Das Bundessozialgericht regt zur Stärkung des Ehrenamtes eine gesetzliche Klar-stellung an. Der KV der FDP Burgenlandkreis war mit ähnlichen Fällen konfrontiert und greift die Anregung auf.

Auch in Sachsen-Anhalt und konkret auch im Burgenlandkreis haben die Renten-  versicherungsträger bei den Betriebsprüfungen in den Verwaltungsgemeinschaften (2006-2009) bzw. in den Verbandsgemeinden (2010 ff) eine Sozialversicherungspflicht der ehrenamtlichen Bürgermeister festgestellt. Diese Feststellung war mit teils empfindlichen finanziellen Nachforderungen für die Gemeinden und die ehrenamtlich Tätigen verbunden.
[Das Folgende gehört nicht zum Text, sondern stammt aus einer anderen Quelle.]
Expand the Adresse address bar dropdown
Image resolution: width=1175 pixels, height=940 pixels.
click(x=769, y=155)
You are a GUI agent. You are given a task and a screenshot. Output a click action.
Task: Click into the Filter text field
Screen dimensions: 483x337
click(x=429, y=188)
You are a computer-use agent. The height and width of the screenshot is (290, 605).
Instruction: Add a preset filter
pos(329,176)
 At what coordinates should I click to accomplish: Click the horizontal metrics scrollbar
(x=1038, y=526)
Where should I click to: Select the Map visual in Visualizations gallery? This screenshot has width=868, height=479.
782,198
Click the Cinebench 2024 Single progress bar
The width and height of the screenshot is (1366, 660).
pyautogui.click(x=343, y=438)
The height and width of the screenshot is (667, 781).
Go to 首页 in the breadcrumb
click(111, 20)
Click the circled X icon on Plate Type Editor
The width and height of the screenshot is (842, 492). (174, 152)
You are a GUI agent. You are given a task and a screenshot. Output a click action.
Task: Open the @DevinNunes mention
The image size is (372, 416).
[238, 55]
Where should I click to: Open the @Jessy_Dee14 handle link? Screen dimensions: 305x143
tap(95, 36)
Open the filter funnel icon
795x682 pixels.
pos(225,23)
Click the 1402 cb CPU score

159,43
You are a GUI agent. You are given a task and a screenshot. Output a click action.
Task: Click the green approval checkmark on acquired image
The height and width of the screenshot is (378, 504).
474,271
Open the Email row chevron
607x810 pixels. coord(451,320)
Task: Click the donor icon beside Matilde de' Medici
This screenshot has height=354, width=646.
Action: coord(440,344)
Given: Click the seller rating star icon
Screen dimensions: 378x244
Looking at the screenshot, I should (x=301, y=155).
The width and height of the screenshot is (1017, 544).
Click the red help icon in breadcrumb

Die dagegen geführten Rechtsstreite sind noch immer anhängig.

Die Abführung der Beiträge führt dazu, dass die Aufwandsentschädigung, die auf Grundlage eines Erlasses, bzw. einschlägiger Satzungen gewährt wird, nicht mehr ausschließlich zur Deckung der Auslagen und Aufwendungen eingesetzt werden kann. Darüber hinaus belastet der Arbeitgeberanteil die klammen Vereins-, bzw. kommunalen  Kassen. In den Fällen, in denen das Amt  ehrenamtlicher Bürgermeister*innen durch Rentner*innen wahrgenommen wird,  fallen die RV-Beiträge nur für die Gemeinden an, während die KV-Beiträge beidseitig zu tragen sind. Bei einer monatlichen Aufwandsentschädigung von 800 € entstehen bis zu 225 € Abgaben an die SV-Träger.

Unsere Gesellschaft lebt vom Ehrenamt – es ist in unser aller Interesse, wenn der Zugang zum Ehrenamt erleichtert wird.